Nous constatons toutefois un potentiel d'amélioration dans l'harmonisation et la mise en réseau de nos missions. En effet, le terrorisme ne s'arrête pas aux frontières, contrairement à nous. Il convient d'intégrer davantage ce facteur. L'Allemagne le prend en compte en intégrant à l'avenir la mission Gazelle à la mission de formation de l'Union européenne au Mali comme participation nationale élargie. Cette mission est par ailleurs relocalisée Tilia, à proximité de la frontière avec le Mali.

Au Mali, l'objectif consiste à poursuivre et à étendre la formation de l'armée bénéficiant d'un soutien européen. Dans ce cadre, nous estimons qu'il serait nécessaire de créer un centre de formation bénéficiant d'un soutien européen à Sévaré. Nous présenterons prochainement au niveau européen une proposition portant sur l'avenir de la formation. Cela constituera un élément supplémentaire qui, je l'espère, contribuera à la stabilisation de la région et permettra à long terme aux États du G5 d'assurer eux-mêmes leur sécurité.

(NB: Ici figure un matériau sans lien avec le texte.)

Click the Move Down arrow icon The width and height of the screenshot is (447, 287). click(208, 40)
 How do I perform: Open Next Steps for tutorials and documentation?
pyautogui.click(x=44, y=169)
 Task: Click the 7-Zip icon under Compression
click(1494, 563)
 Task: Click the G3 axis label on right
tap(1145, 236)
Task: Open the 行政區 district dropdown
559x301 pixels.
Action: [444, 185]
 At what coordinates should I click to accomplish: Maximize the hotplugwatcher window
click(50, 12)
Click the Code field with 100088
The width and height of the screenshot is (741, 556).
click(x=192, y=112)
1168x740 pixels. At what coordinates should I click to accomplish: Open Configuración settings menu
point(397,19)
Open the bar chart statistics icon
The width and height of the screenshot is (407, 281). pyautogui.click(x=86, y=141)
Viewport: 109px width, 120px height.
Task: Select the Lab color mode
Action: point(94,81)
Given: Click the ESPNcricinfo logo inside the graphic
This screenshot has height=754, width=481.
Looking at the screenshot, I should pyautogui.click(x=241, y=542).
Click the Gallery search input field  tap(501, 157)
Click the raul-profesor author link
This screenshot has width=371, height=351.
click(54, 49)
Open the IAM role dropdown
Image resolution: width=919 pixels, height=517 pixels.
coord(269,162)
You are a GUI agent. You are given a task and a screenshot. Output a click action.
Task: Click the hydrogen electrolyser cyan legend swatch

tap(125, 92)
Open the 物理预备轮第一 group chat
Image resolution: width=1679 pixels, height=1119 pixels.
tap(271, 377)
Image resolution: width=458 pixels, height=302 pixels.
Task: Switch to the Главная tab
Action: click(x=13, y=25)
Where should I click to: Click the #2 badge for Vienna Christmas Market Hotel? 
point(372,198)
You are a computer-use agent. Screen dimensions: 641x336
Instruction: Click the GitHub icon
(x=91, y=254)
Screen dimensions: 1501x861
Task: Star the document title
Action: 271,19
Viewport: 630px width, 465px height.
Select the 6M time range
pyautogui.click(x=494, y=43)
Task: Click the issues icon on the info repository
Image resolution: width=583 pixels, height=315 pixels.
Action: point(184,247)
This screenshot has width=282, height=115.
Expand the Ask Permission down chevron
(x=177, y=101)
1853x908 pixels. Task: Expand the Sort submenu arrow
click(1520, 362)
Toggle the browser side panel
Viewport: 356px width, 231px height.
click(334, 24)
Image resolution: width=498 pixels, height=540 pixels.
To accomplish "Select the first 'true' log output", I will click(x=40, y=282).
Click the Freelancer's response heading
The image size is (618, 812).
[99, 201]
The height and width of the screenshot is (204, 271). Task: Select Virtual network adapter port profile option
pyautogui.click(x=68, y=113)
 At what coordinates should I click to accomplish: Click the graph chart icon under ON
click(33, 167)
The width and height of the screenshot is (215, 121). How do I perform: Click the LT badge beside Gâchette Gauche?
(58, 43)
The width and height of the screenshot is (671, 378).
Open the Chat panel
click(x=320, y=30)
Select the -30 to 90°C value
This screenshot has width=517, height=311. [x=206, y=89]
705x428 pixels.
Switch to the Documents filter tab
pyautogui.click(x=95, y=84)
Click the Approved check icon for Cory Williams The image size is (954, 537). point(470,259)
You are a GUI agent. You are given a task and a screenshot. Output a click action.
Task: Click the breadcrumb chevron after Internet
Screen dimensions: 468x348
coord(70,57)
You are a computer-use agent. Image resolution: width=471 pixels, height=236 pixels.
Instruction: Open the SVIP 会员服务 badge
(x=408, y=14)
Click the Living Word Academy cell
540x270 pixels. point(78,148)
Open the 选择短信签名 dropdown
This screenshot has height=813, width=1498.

Mesdames et Messieurs les députés, avant de conclure mon propos, permettez-moi d'évoquer brièvement la zone Indo-Pacifique. La France connaît bien cette région et la marine française y est présente depuis longtemps. La région revêt également une grande importance pour l'Allemagne en raison des voies maritimes dont dépend une grande partie de notre activité commerciale et du fait de la présence dans cette région de nombreux partenaires qui partagent nos valeurs. C'est pourquoi cet intérêt se traduira donc désormais également par un engagement militaire. Dès cette année, nous allons donc envoyer une frégate dans la zone Indo-Pacifique. En renforçant notre présence maritime, nous souhaitons envoyer un signal fort à nos partenaires de l'Indo-Pacifique et contribuer à l'architecture de sécurité de la région. Ce projet représente, selon moi, un important potentiel de coopération franco-allemande pour l'avenir.

J'espère avoir réussi à vous montrer, dans cette brève présentation, l'ampleur de l'engagement militaire allemand pour la protection de l'Europe ainsi que pour la paix et la sécurité dans le monde. En 2020, chaque jour, quelque vingt mille militaires allemands étaient engagés en ce sens. Ils ont défendu notre sécurité dans le cadre des missions et des opérations que je vous ai décrites. Près de trente mille militaires supplémentaires soutiennent en parallèle les efforts dans la lutte contre le virus covid-19 sur notre territoire.

Mesdames et Messieurs les députés, aucune nation ne peut relever seule les défis sécuritaires mondiaux auxquels nous sommes confrontés. C'est pour cette raison qu'il est aussi important que nous maintenions à l'avenir nos liens étroits de coopération et de confiance afin de pouvoir y répondre ensemble. La coopération franco-allemande est et restera un élément déterminant de notre politique de sécurité et de défense.